Direct visualization of metal ions in supramolecules.

We performed high resolution scanning-tunneling microscopy with simultaneous current-voltage characteristics (STS) measurements on single molecules deposited on graphite surfaces. We present our recent results on Co [2$\times $2], Mn [3$\times $3] grid-type molecules, Cu$_{20}$ wheel-shaped polyoxoanions, as well as on Cu coordination polymers. In our STS measurements we found a rather large signal at the positions of the metal centers in the molecules i.e. the location of the individual metal ions in their organic matrix is directly addressable by STS even if these ions are covered by the organic ligands.   

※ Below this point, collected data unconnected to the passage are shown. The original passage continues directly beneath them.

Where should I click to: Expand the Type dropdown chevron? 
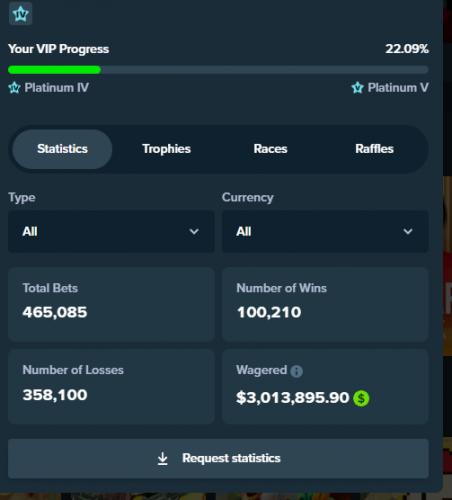pos(194,231)
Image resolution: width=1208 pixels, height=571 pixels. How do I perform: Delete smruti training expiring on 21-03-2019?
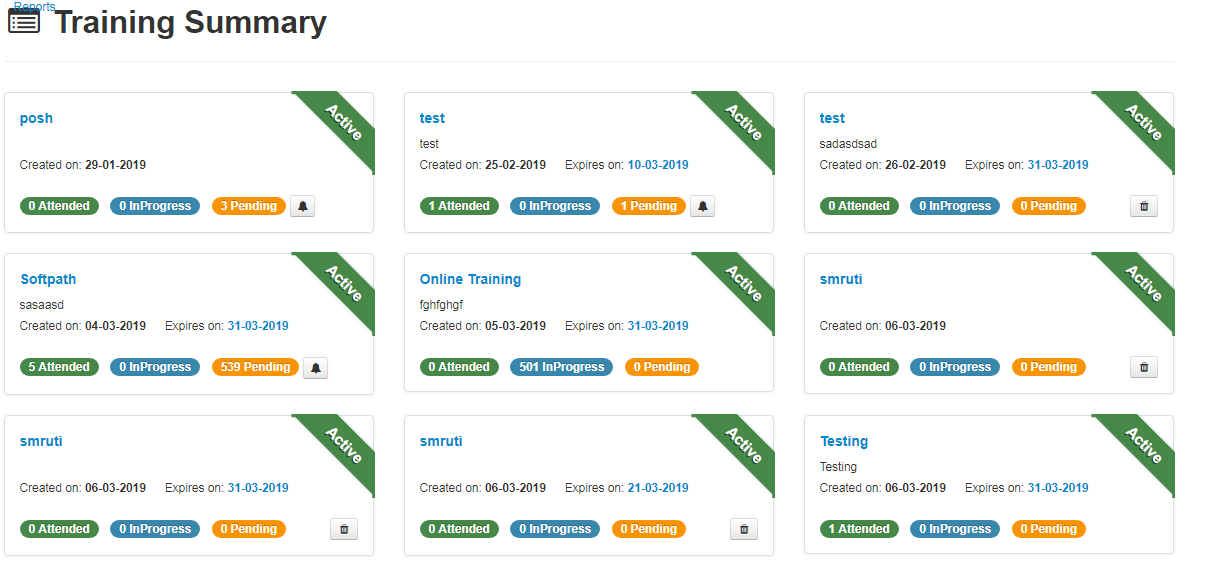click(744, 529)

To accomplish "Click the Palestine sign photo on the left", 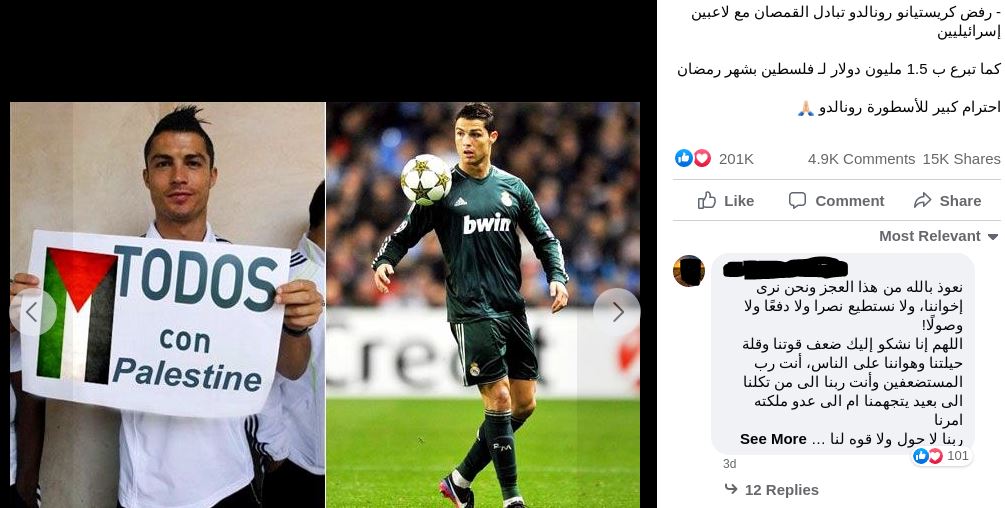I will point(167,305).

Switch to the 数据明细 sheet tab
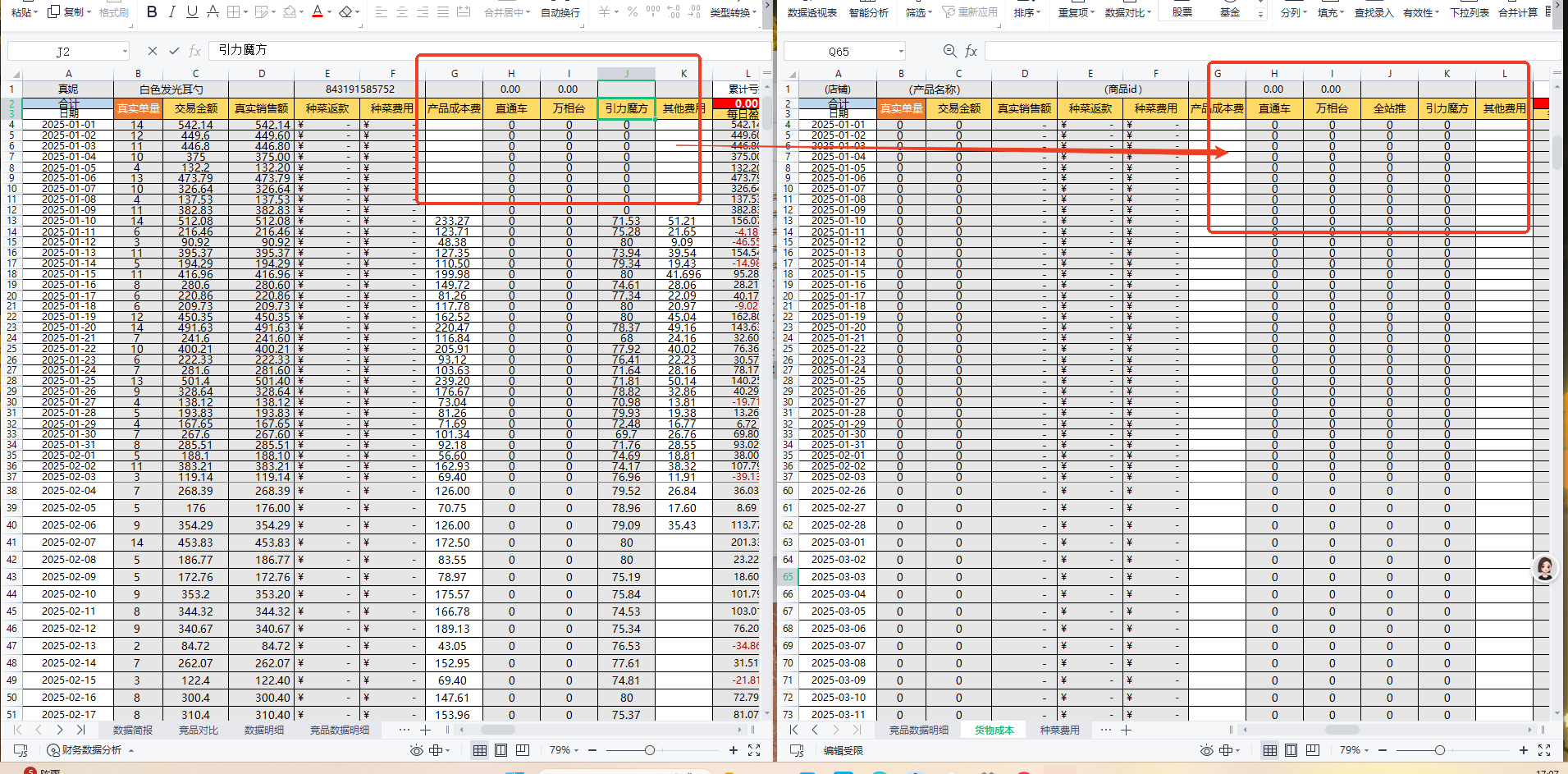[264, 730]
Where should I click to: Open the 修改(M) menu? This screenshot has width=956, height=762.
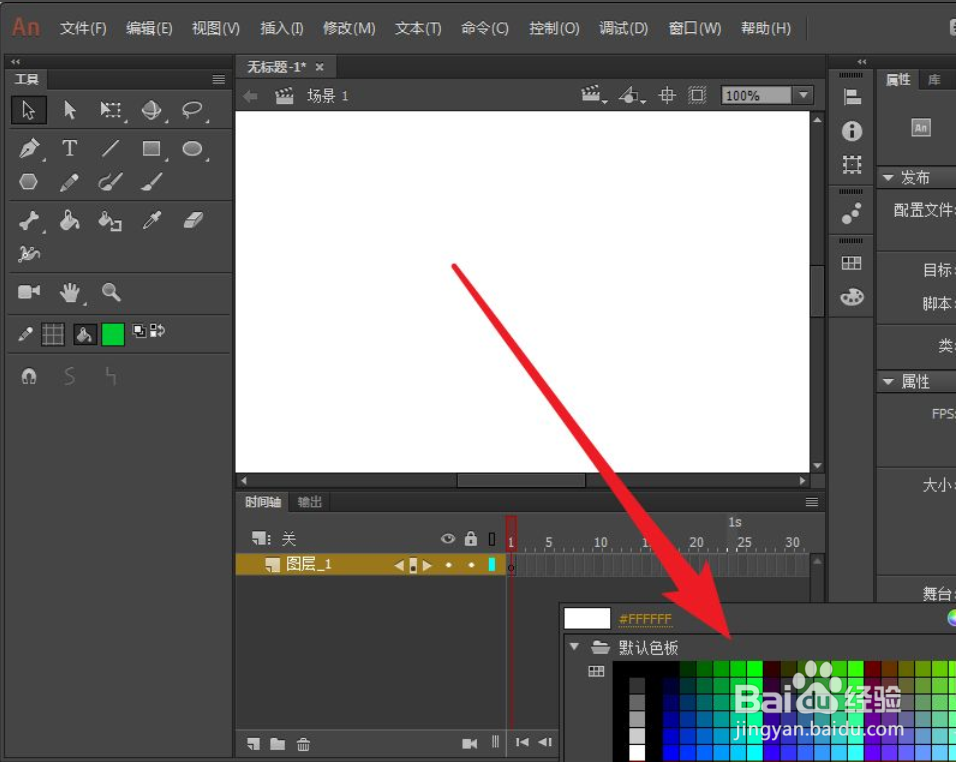pyautogui.click(x=348, y=28)
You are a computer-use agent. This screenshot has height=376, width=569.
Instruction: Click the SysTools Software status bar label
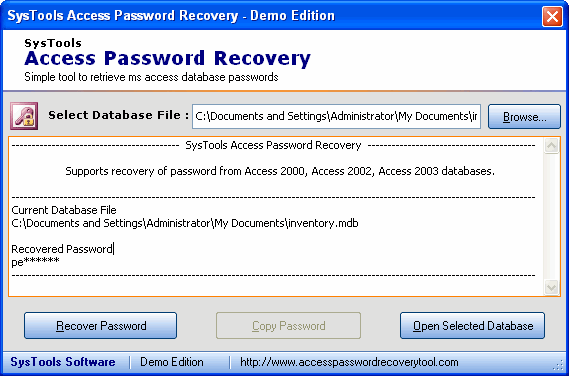[x=63, y=362]
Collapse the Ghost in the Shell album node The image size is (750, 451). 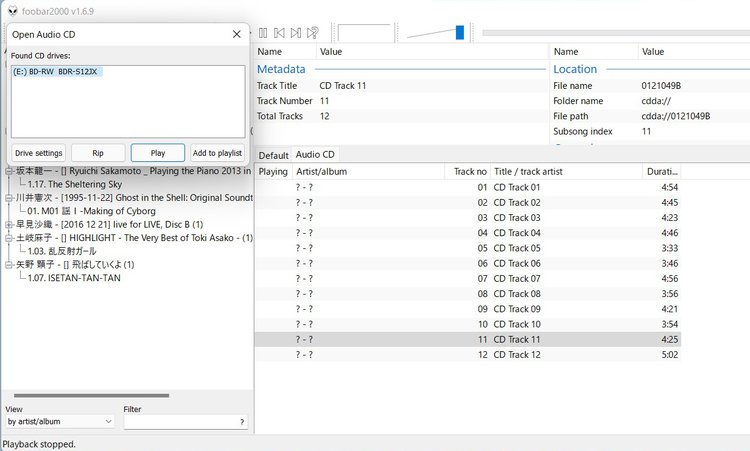point(8,198)
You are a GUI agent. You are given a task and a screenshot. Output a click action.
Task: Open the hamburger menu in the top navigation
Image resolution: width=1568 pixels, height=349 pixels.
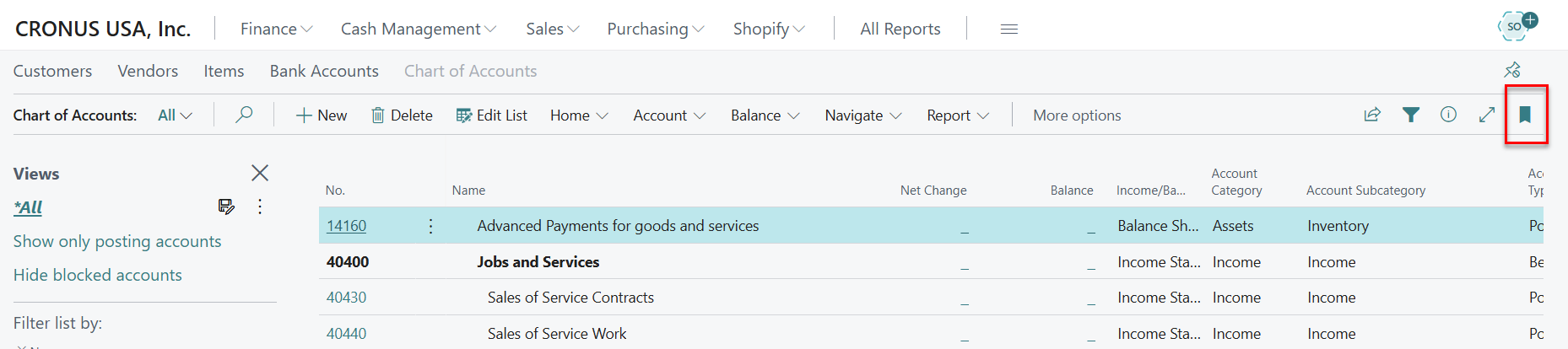point(1008,29)
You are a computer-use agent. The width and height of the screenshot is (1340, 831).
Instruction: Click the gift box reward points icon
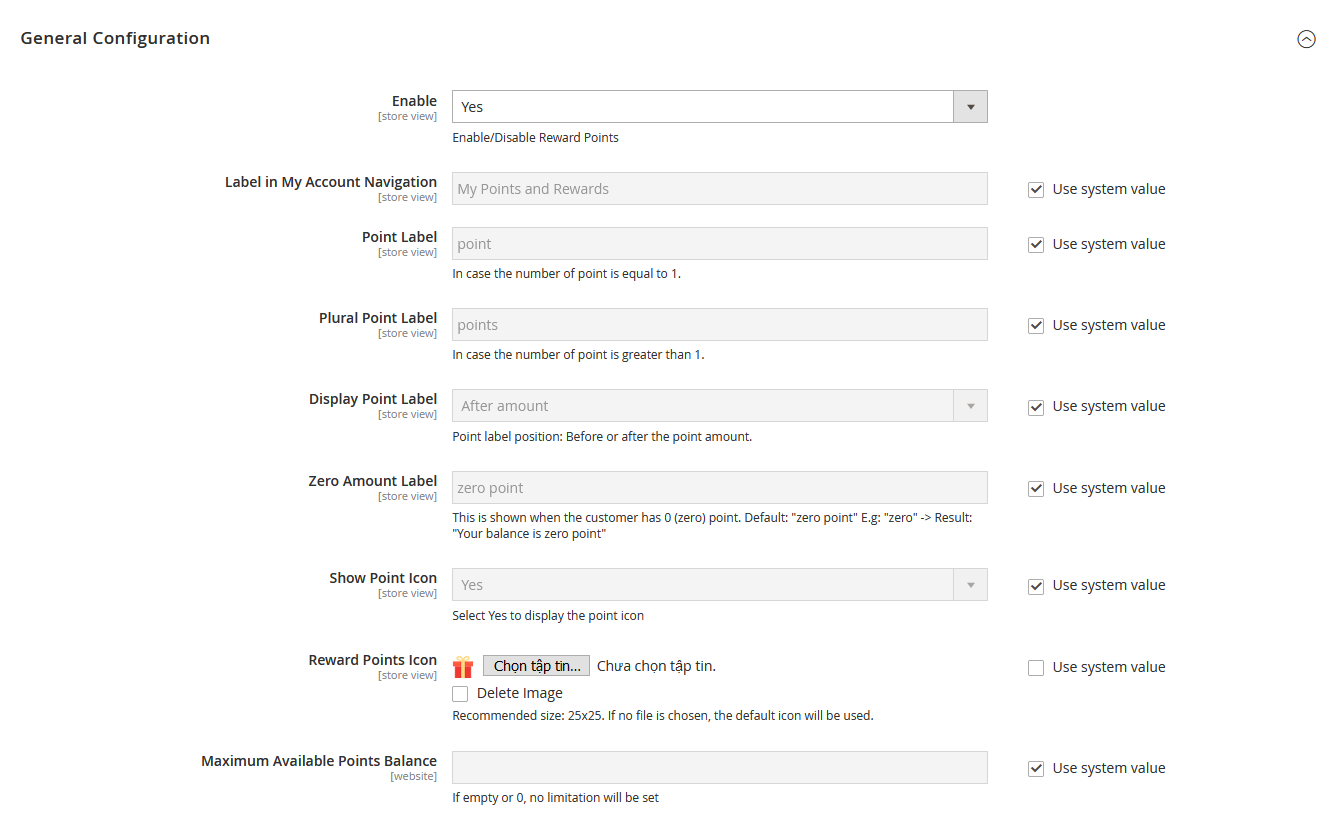[462, 667]
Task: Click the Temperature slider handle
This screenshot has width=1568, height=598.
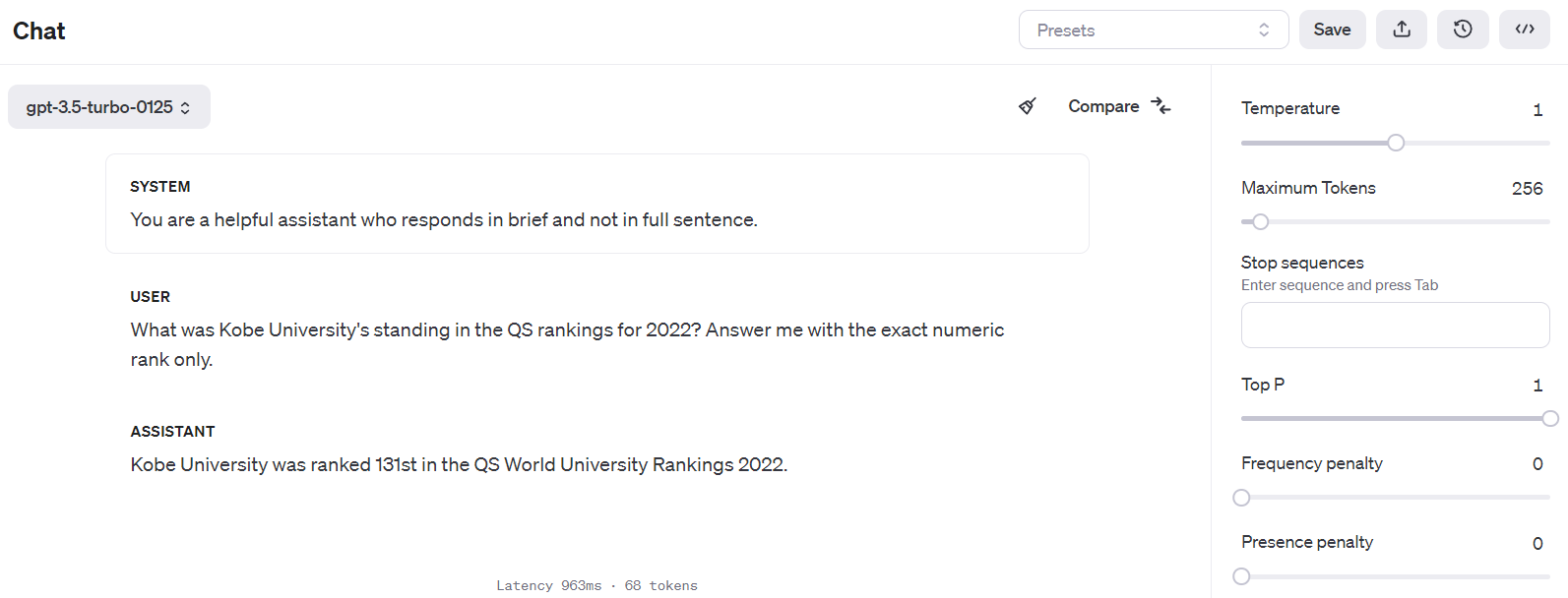Action: (1396, 143)
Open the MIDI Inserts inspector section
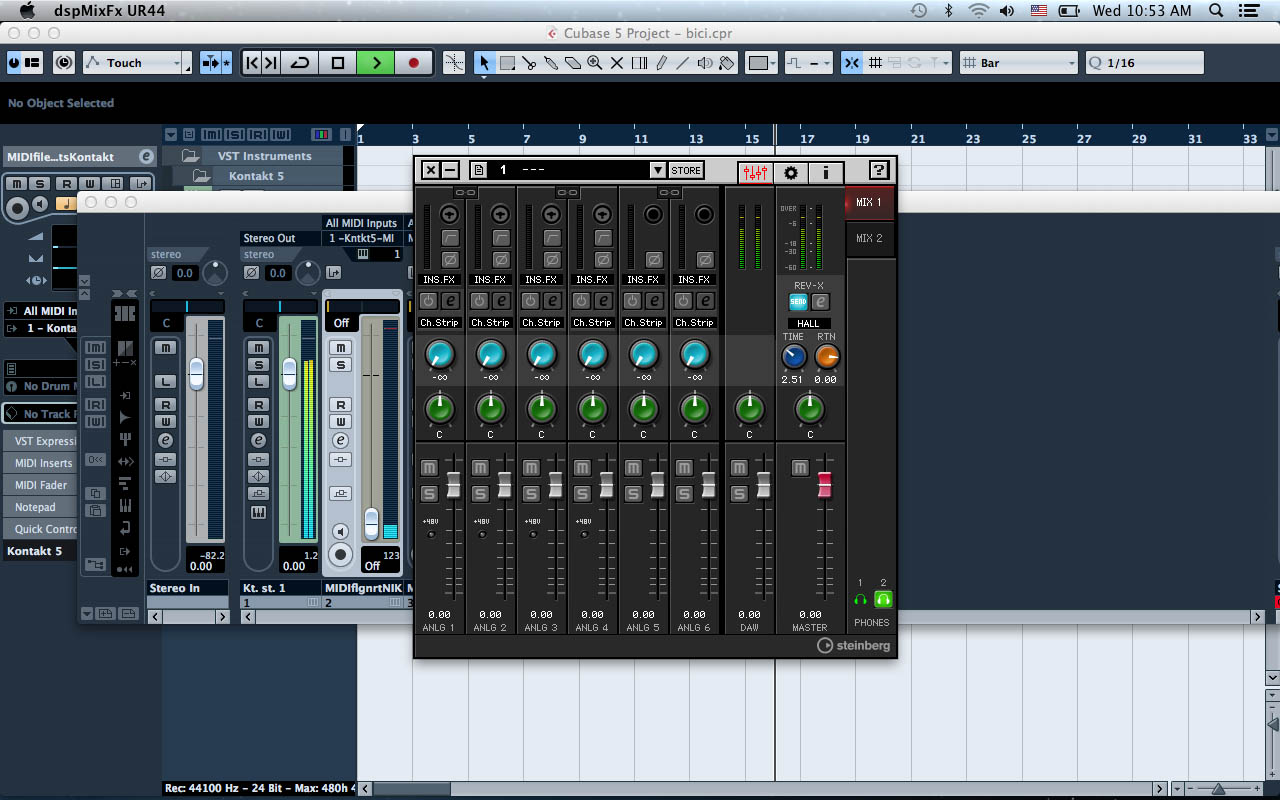This screenshot has width=1280, height=800. (43, 463)
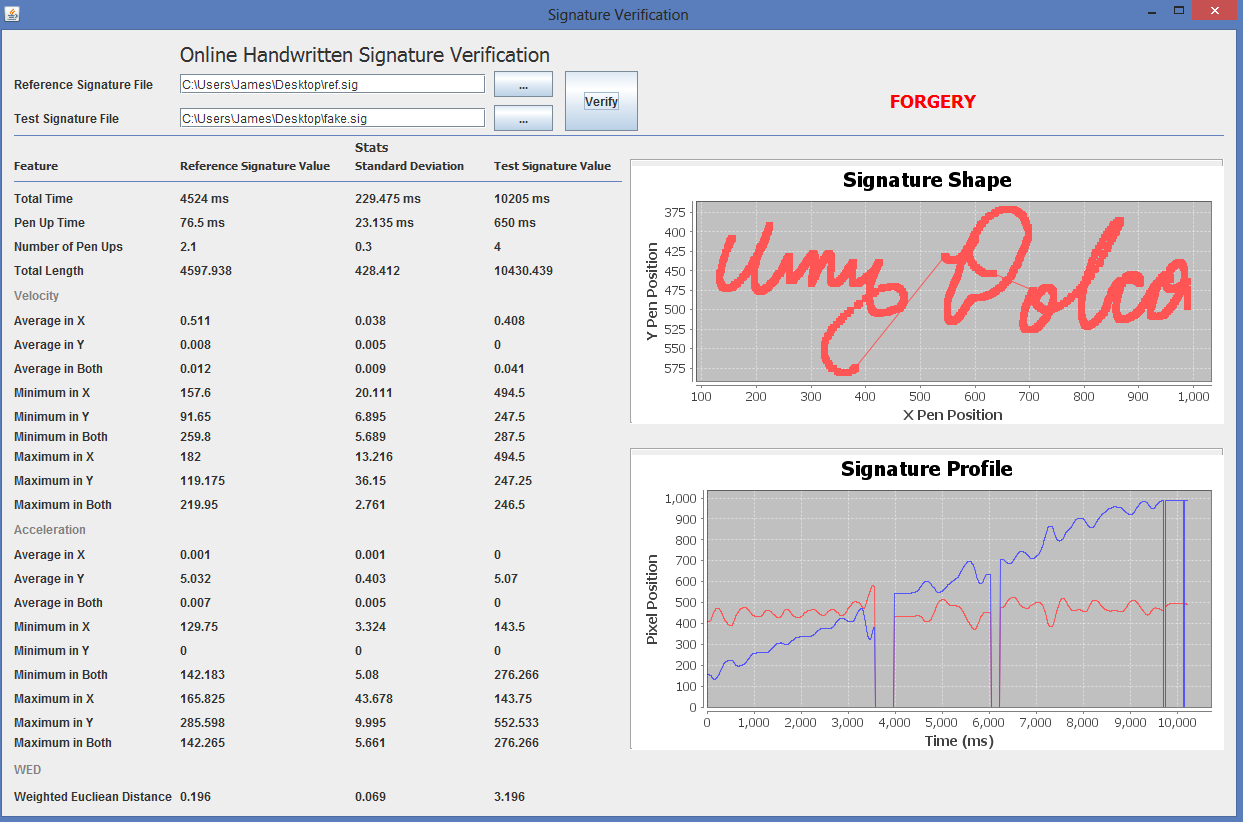Click the Test Signature Value column header
Viewport: 1243px width, 822px height.
coord(552,166)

Surface-enhanced Raman scattering of wurtzite-type GaN(0001) and ZnO(0001):

We first-time report surface-enhanced Raman scattering (SERS) of Ag-deposited wurtzite-type GaN(0001) epitaxial film and ZnO(0001) substrate. On non-deposited region, two Raman-active modes, A$_{1}$(LO) and E$_{2}$(high), were observed in backscattering geometry, which is consistent with the Raman selection rule on wurtzite structure. In contrast, on the Ag-deposited region of both samples, only A$_{1}$(LO) mode (734 cm$^{-1}$ for GaN and 572 cm$^{-1}$ for ZnO) exhibits clear Raman enhancement. We propose that the macroscopic polarization field accompanied by LO-phonons is responsible for this anomalous Raman enhancement. The study of SERS effect on ionic crystals thus provides a simple test to investigate the mechanism beside electromagnetic effect in enhanced Raman scattering.   

Organic Field Effect Transistor Interfaces Probed In-situ during operation by Sum Frequency Generation

In order to gain a molecular level understanding of the electrical conduction in thin film organic semiconductors, we have integrated an electrical probe station with an SFG spectroscopy system. Thin film transistors consisting of organic semiconductors 5,5'-bis(4-hexylphenyl)-2,2'-bithiophene (6PTTP6) and pentacene, were fabricated on silicon substrates with top contacts. SFG spectra show strong correlations with the electrical characteristics measured. In particular, the SFG spectra of the interfaces changed with increasing gate voltage (Vg). For both 6pttp6 and pentacene the non-resonant SFG background correlated with the increase in conductivity (slope of the IV curve after turn on) measured of the semiconductor layer with increasing Vg. For 6pttp6 we observed that the dependency of the methylene peak intensity on gate voltage correlated well with the dependence of the saturation current on gate voltage. These results point to the fact that charging of molecules and the field effects in OFETs can be probed in-situ using SFG and electrical testing, and we can gain a molecular level understanding of OFET interfaces from the results.